In any event, measuring the protracted nature of insurgency and terrorism in dualistic terms of "up" and "down" is the realm of mainstream media.

The Washington Post offers few pieces of information that would catch the attention of international observers, but one startling figure is the high estimate of al-Qaeda in Iraq: 2,500. The largest operational count on the map (if roughly accurate) not only occurs within a country that al-Qaeda entered after American soldiers - al-Qaeda has maintained a presence in a war that was supposed to be over. Today the network allegedly struck again when a suicide bomber infiltrated the Sahwa - "Sons of Iraq" - headquarters in Taji, presumably as retaliation for the so-called Sunni Awakening. An estimated 340 civilians were killed and many hundreds wounded in January alone and, with Baghdad paralyzed by a power struggle between Prime Minister Nouri al-Maliki and the Sunni opposition, Iraq's violence stands to persist and possibly intensify.

While al-Qaeda's ideology may be on set on a long-term "path to defeat," as the Obama administration and U.S. mainstream media continue to assert, an entire war has been declared over when it is far from it. This broken "promise" became the third leg of President Barack Obama's re-election campaign, illustrating how al-Qaeda's estimated strength varies in relation to the administration's political needs at a given time.
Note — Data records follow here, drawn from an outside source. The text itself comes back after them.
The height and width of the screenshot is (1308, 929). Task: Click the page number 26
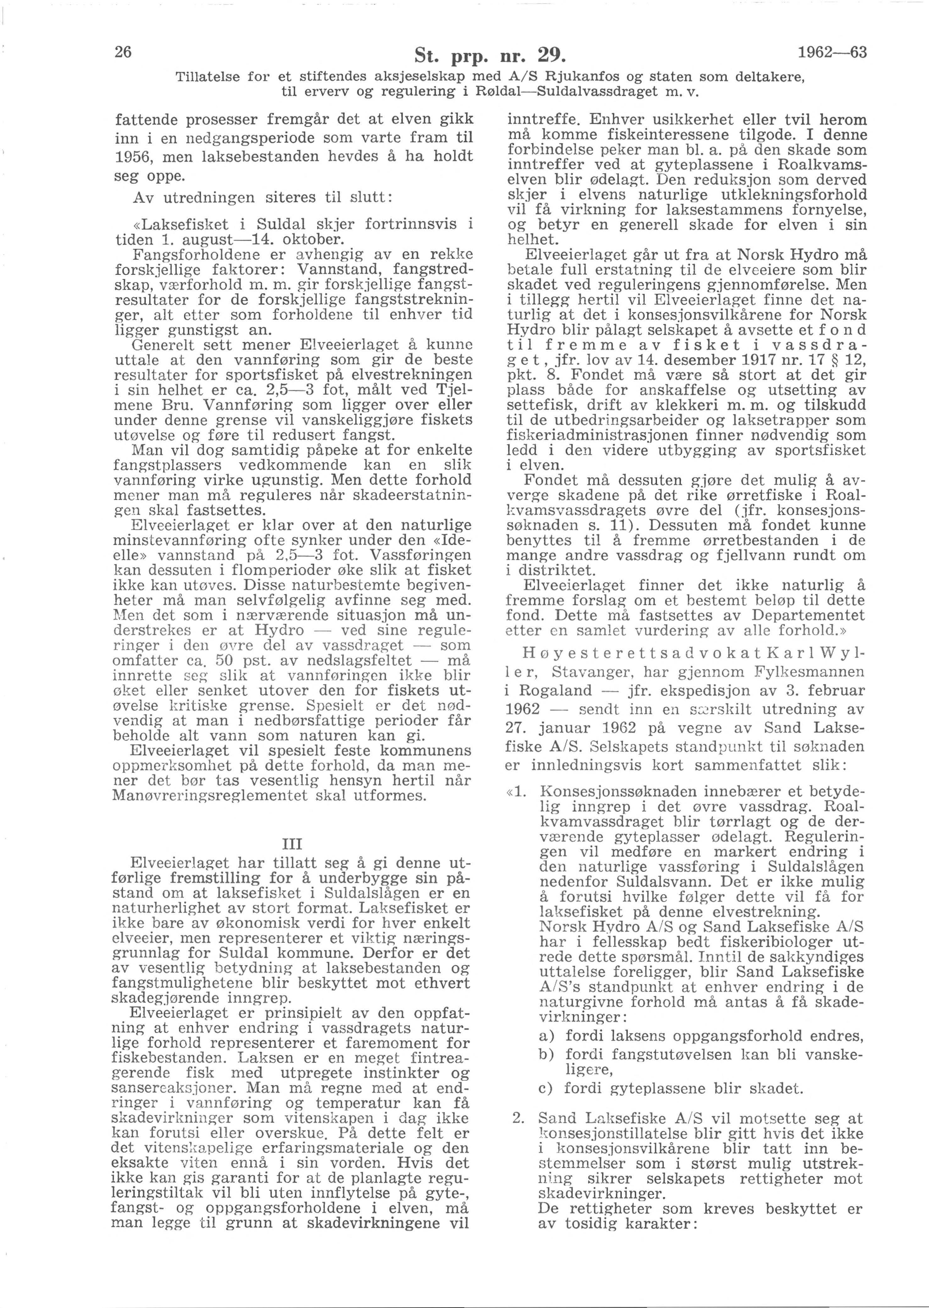point(124,52)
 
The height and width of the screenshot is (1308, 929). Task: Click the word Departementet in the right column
point(808,616)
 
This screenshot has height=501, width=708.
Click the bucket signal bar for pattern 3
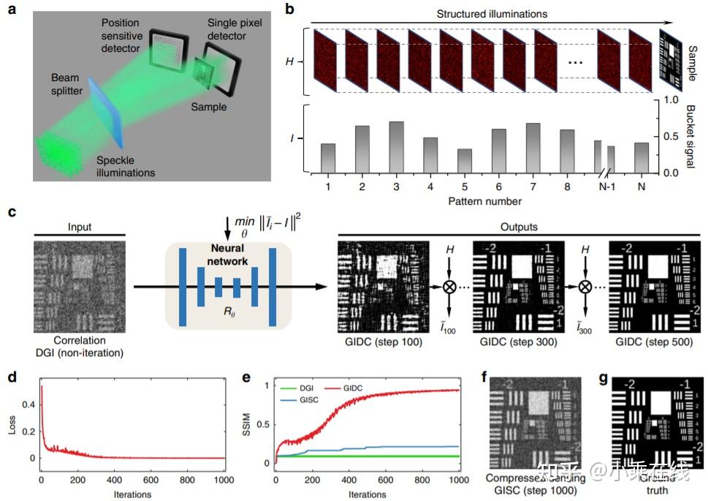coord(397,147)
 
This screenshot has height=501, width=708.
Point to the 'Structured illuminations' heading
coord(492,14)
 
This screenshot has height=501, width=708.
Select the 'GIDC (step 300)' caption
coord(518,342)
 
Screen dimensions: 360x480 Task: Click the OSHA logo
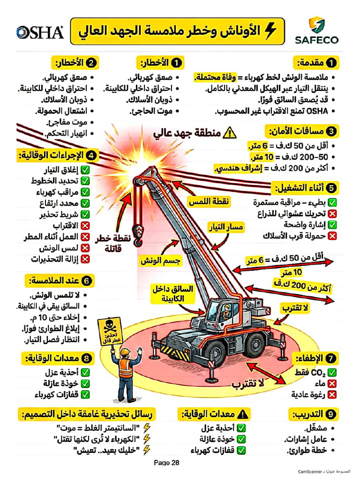point(40,32)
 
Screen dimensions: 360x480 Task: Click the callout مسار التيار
point(226,228)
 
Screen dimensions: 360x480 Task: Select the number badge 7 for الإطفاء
point(331,359)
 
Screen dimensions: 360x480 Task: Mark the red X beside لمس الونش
point(85,248)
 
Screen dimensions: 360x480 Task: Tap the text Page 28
point(167,463)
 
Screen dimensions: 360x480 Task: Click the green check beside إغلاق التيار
point(85,170)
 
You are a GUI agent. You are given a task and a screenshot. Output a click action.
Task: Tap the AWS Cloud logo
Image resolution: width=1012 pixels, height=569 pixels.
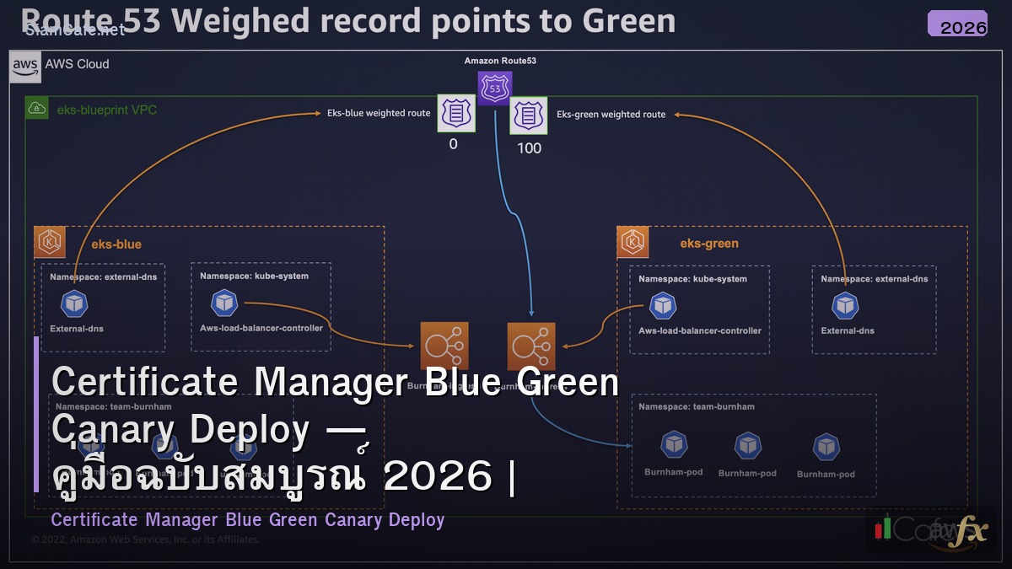pos(25,65)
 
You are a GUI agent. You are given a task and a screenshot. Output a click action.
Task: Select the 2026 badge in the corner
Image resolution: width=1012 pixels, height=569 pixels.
pos(957,25)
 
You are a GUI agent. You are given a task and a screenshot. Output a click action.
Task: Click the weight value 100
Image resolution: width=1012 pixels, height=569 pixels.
pos(529,148)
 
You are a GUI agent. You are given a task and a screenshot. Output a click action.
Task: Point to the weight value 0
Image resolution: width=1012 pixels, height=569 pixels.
pos(453,144)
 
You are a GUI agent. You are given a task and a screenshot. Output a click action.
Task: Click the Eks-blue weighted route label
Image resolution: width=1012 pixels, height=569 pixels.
pos(379,113)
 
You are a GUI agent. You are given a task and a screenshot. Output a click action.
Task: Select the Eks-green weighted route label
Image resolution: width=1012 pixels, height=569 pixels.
pos(611,115)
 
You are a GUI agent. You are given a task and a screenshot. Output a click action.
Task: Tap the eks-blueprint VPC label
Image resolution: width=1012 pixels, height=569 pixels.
pos(106,110)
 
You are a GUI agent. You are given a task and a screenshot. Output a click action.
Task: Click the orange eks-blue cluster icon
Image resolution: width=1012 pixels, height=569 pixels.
pos(50,243)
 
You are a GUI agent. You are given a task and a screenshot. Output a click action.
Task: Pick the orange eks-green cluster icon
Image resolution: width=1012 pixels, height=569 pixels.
pos(632,242)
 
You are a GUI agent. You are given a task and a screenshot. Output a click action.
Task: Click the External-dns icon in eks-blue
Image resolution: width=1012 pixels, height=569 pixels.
pos(75,304)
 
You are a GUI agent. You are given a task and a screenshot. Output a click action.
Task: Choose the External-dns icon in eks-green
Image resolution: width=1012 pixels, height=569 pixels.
pos(845,306)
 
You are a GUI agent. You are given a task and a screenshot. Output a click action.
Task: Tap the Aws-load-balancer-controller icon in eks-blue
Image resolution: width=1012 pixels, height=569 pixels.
pos(223,302)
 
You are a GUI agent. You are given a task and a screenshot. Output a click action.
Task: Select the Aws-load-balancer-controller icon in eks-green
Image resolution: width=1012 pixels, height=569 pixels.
pos(664,305)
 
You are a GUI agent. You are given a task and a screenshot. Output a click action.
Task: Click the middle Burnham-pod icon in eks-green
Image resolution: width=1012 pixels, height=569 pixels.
pos(748,446)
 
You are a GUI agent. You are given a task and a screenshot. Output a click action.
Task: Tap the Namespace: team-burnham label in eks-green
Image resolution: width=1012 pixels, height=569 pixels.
pos(697,406)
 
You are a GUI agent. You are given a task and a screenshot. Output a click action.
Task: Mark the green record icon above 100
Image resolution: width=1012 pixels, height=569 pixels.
pos(529,115)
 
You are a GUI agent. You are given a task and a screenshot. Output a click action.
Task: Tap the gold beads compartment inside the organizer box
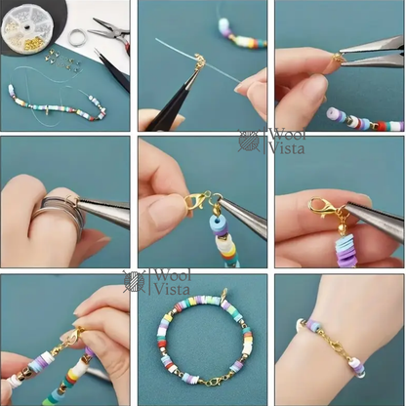[30, 42]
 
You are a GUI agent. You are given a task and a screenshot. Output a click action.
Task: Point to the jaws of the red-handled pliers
[102, 27]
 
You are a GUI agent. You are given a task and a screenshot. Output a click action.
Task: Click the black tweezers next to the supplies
[112, 69]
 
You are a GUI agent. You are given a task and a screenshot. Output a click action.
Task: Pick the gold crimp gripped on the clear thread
[199, 60]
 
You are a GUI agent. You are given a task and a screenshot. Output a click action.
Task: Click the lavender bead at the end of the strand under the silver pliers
[333, 113]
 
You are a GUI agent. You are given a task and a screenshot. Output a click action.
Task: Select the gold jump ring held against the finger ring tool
[72, 198]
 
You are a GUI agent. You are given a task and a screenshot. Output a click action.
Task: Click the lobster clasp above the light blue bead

Taking Syria into account adds a new dimension to this dilemma. Now the same war that is supposedly "over" is fueling a new war across the border and new fears in Washington, where concerns of al-Noura's influence have overshadowed other aspects of Syria's revolution.

The administration clearly wants these situations to cut both ways - Syria is new news, Iraq is old news. Highlighting accomplishments and concealing failures is standard practice.

Add al-Qaeda's operations Iraq and Syria to AQAP and, to a lesser extent AQIM's activities in North Africa, and al-Qaeda's momentum doesn't feel as weak as the Obama administration claims. This isn't to lobby in favor of escalation, but to advise against an endless campaign of militarizing Muslim states and the undermining of their peoples. In order to truly counter al-Qaeda's ideology over the long-term, U.S. foreign policy must invest in the political energy needed to compliment military operations and establish genuine relations with local populations.

Such a multidimensional policy remains sorely missing in Yemen, Iraq, Mali and Pakistan.